真っ先に向かい、すぐに二日酔いの薬湯を煎れて貰う。
それを苦々しい顔して飲んで行くルミ姫だが、三口目辺りで瞳を大きく輝かせた。
「スゴい! 何これ? 魔法?」
だから、魔法が混ざっていると言ってたろうが。
ただ、気持ちは分からなくもない。
効果がテキメン過ぎるんだ。
一口でも飲めば、一分もしない内に忌々しい頭痛と吐き気が吹き飛んでしまう。
文字通り、吹き飛んでいるんじゃないかって勢いで消えるんだ。
初めての体験なら、確かに驚きに値するのだろう。
「これ、錠剤とかないのかな? あったら、今後の為に何錠か買って置きたいっ!」
取り合えず、三秒で錠剤はないと答えた。
実は売ってるんだが、ないと言う事にした。
理由は簡単だ。
簡単過ぎて、説明する必要がないくらいだろう。
二日酔いの錠剤を求めると言う事は、二日酔いになる事を前提とした行為がある訳だ。
そこに大きな問題があると言う事を、このじゃじゃ馬姫は理解していない。
そこからルイグが余計な事にも薬を勧めようとして来たから、速攻で止めた。
オリオンも全力で止めてた。
分かる……分かるぞ! オリオン!
そんなこんなで、薬局を出た私達三人は、軽くお茶する感じで近所のカフェテラスに来ていた。

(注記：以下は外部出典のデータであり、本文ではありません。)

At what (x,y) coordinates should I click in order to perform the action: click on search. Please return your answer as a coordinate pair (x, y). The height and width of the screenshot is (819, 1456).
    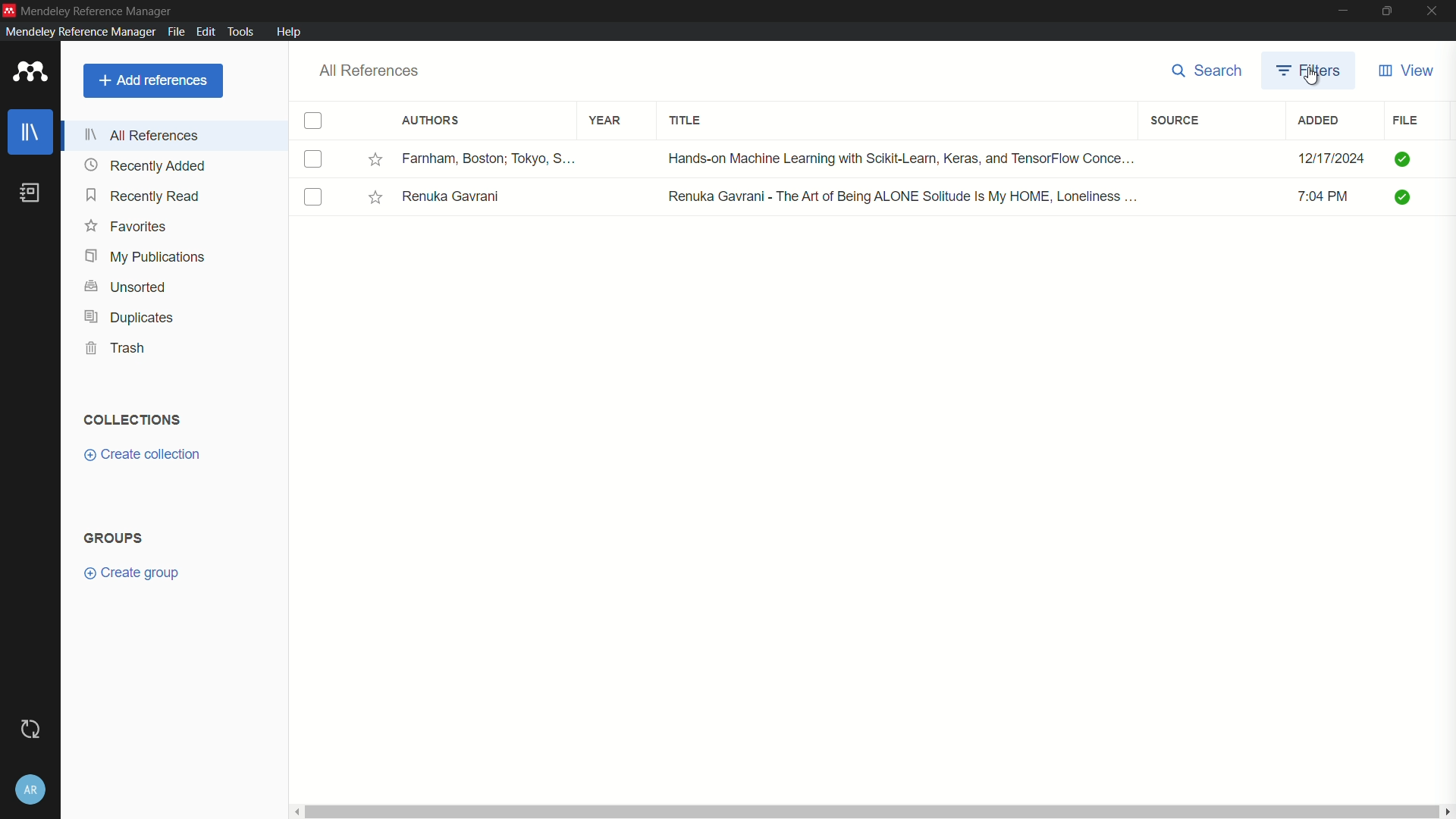
    Looking at the image, I should click on (1206, 70).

ま、軽く小腹が空いてたし、お姫様のお守りを考えるのなら、人通りが多い所の方が都合も良い。
逆に裏通りとか行ったら……正直どうなるか分からない。
ナガオに住んでる大貴族の坊っちゃんだかが、姫を狙っているらしいから、確実に危険がある事だけは分かるんだが……どの程度の規模なのかが分からないんだよな。